Es por ello que acaban de publicar un Documento Técnico SEMG sobre los cuidados y la atención a los problemas de la piel en tiempos de COVID-19. En el mismo se menciona cómo entre el 74,5 y el 97 por ciento de los sanitarios han reportado algunos trastornos cutáneos. Las manos y la cara (dorso nasal, mejillas y frente) son los más frecuentemente afectados.

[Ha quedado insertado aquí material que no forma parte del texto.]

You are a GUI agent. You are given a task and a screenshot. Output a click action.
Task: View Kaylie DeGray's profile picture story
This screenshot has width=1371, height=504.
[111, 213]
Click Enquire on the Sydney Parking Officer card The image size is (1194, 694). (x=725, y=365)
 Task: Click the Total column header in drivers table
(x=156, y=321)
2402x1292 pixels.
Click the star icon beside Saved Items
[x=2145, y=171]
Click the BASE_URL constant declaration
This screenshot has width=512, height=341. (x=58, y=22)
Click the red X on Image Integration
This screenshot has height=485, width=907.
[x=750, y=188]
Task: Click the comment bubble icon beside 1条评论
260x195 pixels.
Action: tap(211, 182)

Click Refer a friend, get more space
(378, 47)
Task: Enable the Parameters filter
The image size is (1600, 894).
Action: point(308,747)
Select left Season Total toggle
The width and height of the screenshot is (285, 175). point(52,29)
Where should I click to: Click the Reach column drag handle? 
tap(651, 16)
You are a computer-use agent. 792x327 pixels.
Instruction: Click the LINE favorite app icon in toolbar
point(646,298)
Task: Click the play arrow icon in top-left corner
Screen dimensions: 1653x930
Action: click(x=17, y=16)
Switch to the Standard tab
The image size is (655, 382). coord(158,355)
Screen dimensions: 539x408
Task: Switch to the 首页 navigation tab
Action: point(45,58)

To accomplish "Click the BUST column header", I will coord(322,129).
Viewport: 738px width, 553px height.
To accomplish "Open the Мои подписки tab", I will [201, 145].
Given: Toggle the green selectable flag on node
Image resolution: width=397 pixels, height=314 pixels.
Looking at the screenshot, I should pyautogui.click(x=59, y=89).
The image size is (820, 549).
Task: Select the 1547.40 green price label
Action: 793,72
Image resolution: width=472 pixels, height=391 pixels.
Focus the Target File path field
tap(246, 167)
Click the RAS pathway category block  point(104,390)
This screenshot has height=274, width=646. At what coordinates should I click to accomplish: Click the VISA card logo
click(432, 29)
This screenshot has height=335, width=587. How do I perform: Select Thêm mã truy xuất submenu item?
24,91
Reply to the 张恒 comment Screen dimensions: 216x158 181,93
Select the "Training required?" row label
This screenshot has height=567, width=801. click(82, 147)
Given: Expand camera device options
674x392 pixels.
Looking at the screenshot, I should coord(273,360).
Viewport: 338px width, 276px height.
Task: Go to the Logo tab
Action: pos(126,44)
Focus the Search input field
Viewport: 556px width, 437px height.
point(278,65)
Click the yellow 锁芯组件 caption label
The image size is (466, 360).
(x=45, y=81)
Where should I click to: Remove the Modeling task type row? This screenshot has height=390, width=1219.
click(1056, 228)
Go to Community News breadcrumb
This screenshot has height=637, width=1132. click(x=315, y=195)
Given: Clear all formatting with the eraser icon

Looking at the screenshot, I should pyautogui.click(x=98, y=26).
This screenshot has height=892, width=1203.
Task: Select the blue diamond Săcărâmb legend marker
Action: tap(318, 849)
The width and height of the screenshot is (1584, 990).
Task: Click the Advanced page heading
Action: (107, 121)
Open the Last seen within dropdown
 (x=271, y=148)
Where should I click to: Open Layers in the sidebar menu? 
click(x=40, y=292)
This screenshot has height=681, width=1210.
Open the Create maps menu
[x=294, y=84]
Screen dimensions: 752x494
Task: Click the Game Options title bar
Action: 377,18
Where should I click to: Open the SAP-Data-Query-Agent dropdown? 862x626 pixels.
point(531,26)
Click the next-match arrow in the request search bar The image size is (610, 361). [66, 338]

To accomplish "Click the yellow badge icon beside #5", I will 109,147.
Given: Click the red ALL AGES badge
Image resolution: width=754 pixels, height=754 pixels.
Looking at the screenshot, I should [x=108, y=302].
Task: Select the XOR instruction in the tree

Según los autores, estos trastornos cutáneos dependen de diferentes factores. A saber: las concentraciones; del tiempo de exposición; la frecuencia de utilización; temperatura ambiental; actividad desarrollada; así como del propio estado previo de la piel; sobre todo en aquellas personas con problemas dermatológicos.

En concreto, se han observado serias alteraciones fundamentalmente en piel y mucosas de la nariz. También en pliegues de las orejas, o en puntos de rozamiento/presión de las mejillas. Los mecanismos mediante los que puede actuar y provocar los efectos no deseados son la hiperhidratación, el rozamiento y la presión continuada.

Consejos ante la aparición de trastornos cutáneos

Para minimizar estos efectos, el Grupo de Trabajo de Dermatología de la SEMG aporta diversas recomendaciones. La primera, uso de mascarillas “que cumplan perfectamente su función y menos por su estética, evitando aquellas no homologadas o las que, en la zona de contacto con la piel, originen un mayor efecto de rozamiento o presión”.  Del mismo modo, se recomienda que antes de ponerse la mascarilla, se realice una higiene de la piel facial, utilizando agua y limpiadores no jabonosos sin aditivos (fragancias).

La combinación de lavados frecuentes y la aplicación de los geles hidroalcohólicos es responsable de los trastornos cutáneos más frecuentemente observados. Por ejemplo, xerosis, dermatitis con prurito/escozor/dolor, descamación incrementada, maceración, grietas y sobreinfecciones.

En este sentido, se recomienda asegurar que, tras el lavado, se secan perfectamente las manos, dedos y espacios interdigitales. Del mismo modo, aconsejan aplicar cremas emolientes que eviten la pérdida de humedad natural de la piel y estabilicen la barrera hidrolipídica. En caso de riesgo por exposición solar, aplicar, junto a los emolientes, filtros solares no alcohólicos.